'Consequências devastadoras': organização pede apoio psicológico para pais com bebês prematuros

·3 min de leitura
Seth envolto com tubos e fios
Ter um bebê prematuro é como uma 'montanha-russa de emoções', diz a mãe de Seth

Quando Ceri Roberts viu o filho recém-nascido pela primeira vez, não foi da forma que imaginava.

Seth nasceu nove semanas antes do esperado e só podia ser visto em meio a tubos, fios e uma máscara de oxigênio dentro de uma incubadora.

"Foi uma montanha-russa de emoções", lembra Ceri, 35 anos, moradora de Bangor, no País de Gales, Reino Unido.

Seth hoje tem seis anos, é saudável e está indo à escola, junto com o irmão Aron, 4 anos, que também nasceu prematuro. O caçula nasceu com 35 semanas, graças à intervenção de especialistas, já que Ceri entrou em trabalho de parto com 27 semanas da gravidez de Aron.

Ceri sorri com o marido e os dois filhos em um parque
Ceri sorri com o marido e os dois filhos; ela defende que famílias como a dela tenham grupos de apoio e suporte psicológico para lidar com nascimentos prematuros

A Bliss, uma organização sediada na Inglaterra e dedicada aos cuidados de bebês nascidos prematuros ou doentes, está se mobilizando para alertar sobre a atenção que famílias como a de Ceri devem ter.

"Quando um bebê nasce prematuro ou doente e precisa de cuidados neonatais, os pais costumam vir até nós, na Bliss, e descrever que seu mundo virou de cabeça para baixo", disse a diretora de pesquisa e políticas da organização, Josie Anderson.

"Isso traz um enorme volume de ansiedade e estresse às famílias."

A Bliss classifica como "irregular" o suporte psicológico dado aos pais nestas situações e aponta que famílias com nascimentos prematuros podem ter maior propensão à depressão pós-parto e ao estresse pós-traumático.

"As consequências de longo prazo para as famílias podem ser realmente devastadoras."

'Muito assustador'

Ceri sentada com bebê Seth no hospital, com marido ao lado sorrindo para foto
Ceri lembra que ela e o marido só podiam ver Seth em momentos cronometrados durante os dois meses que o bebê ficou internado

Ceri Roberts concorda que famílias nestas circunstâncias necessitam de atenção especial. Ela e o marido, por exemplo, viveram dois delicados meses morando em acomodações no hospital, enquanto o primogênito Seth estava internado.

"Senti que a gravidez, o parto e o nascimento prematuro de Seth e Aron, que ter passado um tempo no hospital, foi difícil e diferente dos meus amigos e parentes que têm filhos", diz a mãe.

"Eles podiam voltar para casa (depois do parto), as pessoas podiam ir na casa deles visitá-los, enquanto nós estávamos no hospital, restritos a horários de visita."

"Ao ver Seth pela primeira vez, ele era um pacotinho em uma incubadora enorme, cheio de tubos, fios e uma máscara. Foi muito, muito assustador."
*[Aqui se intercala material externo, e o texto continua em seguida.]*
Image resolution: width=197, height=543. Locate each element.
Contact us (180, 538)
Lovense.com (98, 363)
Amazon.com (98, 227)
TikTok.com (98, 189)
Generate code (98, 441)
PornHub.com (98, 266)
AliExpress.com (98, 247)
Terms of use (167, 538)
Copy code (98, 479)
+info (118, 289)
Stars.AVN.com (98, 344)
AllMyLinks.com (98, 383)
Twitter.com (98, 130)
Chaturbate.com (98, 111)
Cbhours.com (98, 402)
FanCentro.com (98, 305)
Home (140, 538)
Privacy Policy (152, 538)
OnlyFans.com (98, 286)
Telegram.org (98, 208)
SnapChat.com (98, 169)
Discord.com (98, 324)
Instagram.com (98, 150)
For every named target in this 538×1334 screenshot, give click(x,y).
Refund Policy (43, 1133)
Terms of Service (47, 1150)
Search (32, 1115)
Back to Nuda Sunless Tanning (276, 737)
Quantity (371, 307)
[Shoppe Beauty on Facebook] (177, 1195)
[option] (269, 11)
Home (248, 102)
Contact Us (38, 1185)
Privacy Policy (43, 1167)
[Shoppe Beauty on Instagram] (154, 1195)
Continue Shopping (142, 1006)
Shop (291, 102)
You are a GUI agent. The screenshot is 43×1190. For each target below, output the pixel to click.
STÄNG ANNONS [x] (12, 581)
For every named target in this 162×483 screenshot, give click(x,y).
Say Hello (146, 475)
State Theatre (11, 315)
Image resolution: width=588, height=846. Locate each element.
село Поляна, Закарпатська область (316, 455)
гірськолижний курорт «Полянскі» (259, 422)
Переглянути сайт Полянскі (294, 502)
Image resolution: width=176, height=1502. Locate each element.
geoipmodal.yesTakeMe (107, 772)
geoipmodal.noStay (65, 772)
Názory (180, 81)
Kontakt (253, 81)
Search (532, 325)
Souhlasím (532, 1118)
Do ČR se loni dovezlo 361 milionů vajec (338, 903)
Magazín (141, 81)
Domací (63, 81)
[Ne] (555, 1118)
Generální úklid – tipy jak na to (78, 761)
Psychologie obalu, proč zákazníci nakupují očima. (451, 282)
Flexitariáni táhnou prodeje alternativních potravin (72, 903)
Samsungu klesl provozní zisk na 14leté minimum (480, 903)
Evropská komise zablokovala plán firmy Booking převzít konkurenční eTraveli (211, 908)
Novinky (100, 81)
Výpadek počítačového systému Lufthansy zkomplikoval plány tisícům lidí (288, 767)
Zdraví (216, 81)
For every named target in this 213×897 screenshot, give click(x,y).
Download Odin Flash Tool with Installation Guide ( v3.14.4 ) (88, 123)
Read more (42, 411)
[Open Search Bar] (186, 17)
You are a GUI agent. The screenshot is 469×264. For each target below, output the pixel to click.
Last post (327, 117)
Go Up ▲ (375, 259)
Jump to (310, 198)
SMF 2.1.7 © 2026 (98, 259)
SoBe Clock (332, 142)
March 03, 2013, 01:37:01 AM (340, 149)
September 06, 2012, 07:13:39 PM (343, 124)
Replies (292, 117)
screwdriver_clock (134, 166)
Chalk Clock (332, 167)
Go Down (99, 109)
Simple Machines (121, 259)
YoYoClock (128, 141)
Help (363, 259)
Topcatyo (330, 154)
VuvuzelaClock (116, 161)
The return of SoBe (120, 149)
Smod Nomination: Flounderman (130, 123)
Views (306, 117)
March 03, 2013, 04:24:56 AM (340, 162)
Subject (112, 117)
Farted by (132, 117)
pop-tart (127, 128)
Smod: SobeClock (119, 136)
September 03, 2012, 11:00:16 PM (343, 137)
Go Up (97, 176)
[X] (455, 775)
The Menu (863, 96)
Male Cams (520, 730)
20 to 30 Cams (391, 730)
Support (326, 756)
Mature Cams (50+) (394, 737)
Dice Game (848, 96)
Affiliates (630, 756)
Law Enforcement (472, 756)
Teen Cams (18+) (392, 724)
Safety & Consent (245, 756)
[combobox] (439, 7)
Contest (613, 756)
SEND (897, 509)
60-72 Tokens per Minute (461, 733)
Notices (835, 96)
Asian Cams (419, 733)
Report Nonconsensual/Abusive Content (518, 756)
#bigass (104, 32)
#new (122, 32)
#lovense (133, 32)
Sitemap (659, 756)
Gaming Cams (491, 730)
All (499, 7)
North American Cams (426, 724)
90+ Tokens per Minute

"Eu estava muito feliz por ter um filho e queria compartilhar isso com o mundo. Mas então vinha a preocupação: 'Ele vai ficar bem? Terá algum problema?'"

"Quando Seth ficou na unidade semi-intensiva por algumas semanas, apenas os avós podiam ver-lo. Então, isso foi muito difícil."

Ela elogiou o apoio que recebeu da equipe do hospital, mas diz que poderia haver uma maior estrutura de apoio, como clubes de pais e filhos que tenham nascido prematuros.

No País de Gales, onde Ceri vive, cerca de 8% dos nascimentos são prematuros, segundo a organização Bliss.

Seth olha sorrindo para Aron, que está na incubadora
Tanto Seth quanto Aron nasceram prematuros; hoje, eles estão bem

No Brasil, uma pesquisa com dados referentes a 2010 estimou que 11,7% dos partos foram de crianças prematuras. O levantamento foi realizado pela Universidade Federal de Pelotas com outras 12 universidades brasileiras, além do apoio do Ministério da Saúde e do Fundo das Nações Unidas para a Infância (Unicef).

Em sua difícil jornada, Ceri Roberts aprendeu que celebrar alguns marcos é importante.

"Comemoramos quando ele (Seth) conseguiu dormir sem máscara de oxigênio ou quando consegui vesti-los pela primeira vez."

"Pequenos marcos como esse foram grandes conquistas para nós como família."